We do certain things habitually, (I lift my glass with the same hand, sleep on the same side of my bed and step out the door with the same foot.) and making small changes challenges the brain in such a way that it stimulates new cell growth.
Take a few minutes and go through your own daily routine.
- Do you eat with the same hand?
- Sit in the same area of your office?
- Do you drive the same route to work?
- Do you shop at a particular grocery store?
By switching things up, you are forcing your brain to snap out of auto-pilot. It actually has to pay attention and work – and this not only strengthens the neural connections, it builds new ones.
Here are three simple steps from the Neurobics system:
Change the way you go about a daily habit. This change should involve one or more of your senses, such as touch or sight.
Focus on that change with your full attention, taking note of how different it feels to switch things up.
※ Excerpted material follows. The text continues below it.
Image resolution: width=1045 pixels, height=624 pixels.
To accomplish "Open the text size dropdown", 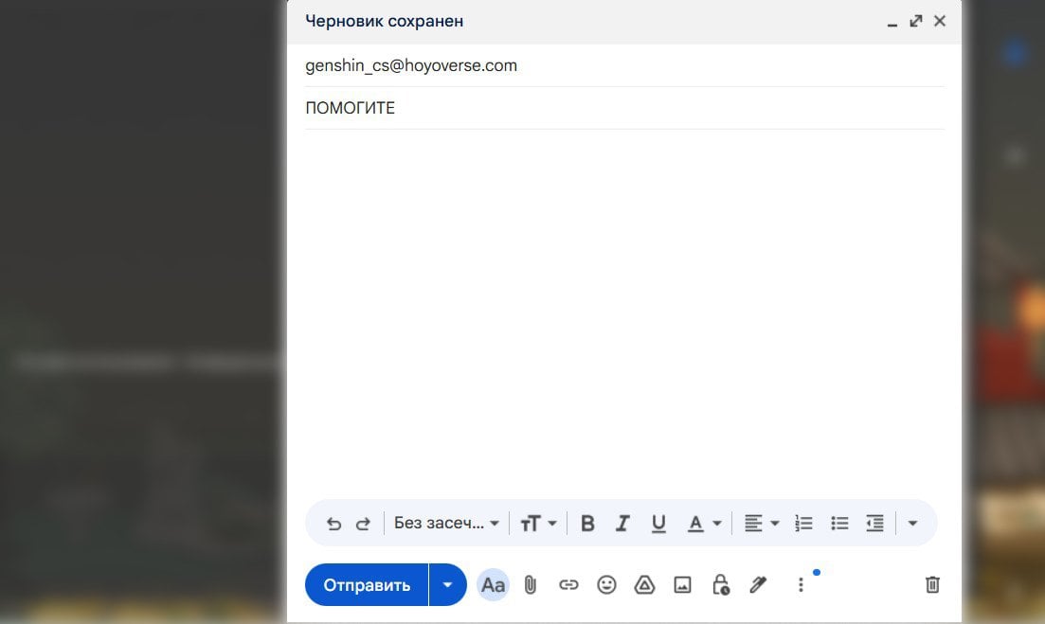I will (538, 522).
Continue altering the way you do daily activities. For example, if you started lifting your glass with your non-dominant hand, keep doing so on a regular basis to continue exercising your brain.
Here are some examples to get you started:
- Change the location of a hobby or daily activity. For example, if you have a favorite reading chair, head to the park next time you want to read a book.
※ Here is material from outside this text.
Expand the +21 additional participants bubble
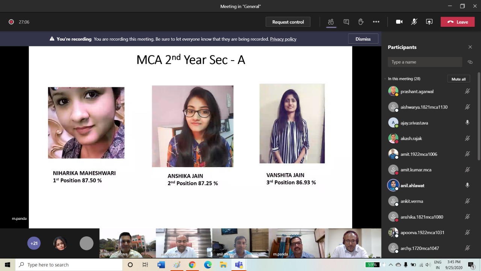Image resolution: width=481 pixels, height=271 pixels. tap(34, 243)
- Buy candles with scents that you don’t normally choose. I like vanilla, so I chose a peppermint scented candle instead. Simply lighting the candle will cause your brain to wake up and take notice.
- Close your eyes the next time you enter your home. Feel around for the keys and try to use senses other than sight to pick the right key and insert it into the lock.
- Learn Braille, or pay attention to the way small items feel underneath your fingertips. Using your fingers like this will go a long way in improving how your brain responds to small stimuli.
Start small and try to add new twists each week. There’s no real time or money commitment with these exercises, so they’re perfect if you’re new to the whole brain training industry or if you just want an easy way to give your brain a little work out.